Start of Block

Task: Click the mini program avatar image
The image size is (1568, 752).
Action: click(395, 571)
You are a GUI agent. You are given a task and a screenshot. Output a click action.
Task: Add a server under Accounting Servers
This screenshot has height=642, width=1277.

End of Block

What to produce ::
Go through the listing and write out each line exactly.

Response for this exercise ::
Task: Click the mini program avatar image
The image size is (1568, 752).
Action: click(395, 571)
You are a GUI agent. You are given a task and a screenshot. Output a click action.
Task: Add a server under Accounting Servers
This screenshot has height=642, width=1277.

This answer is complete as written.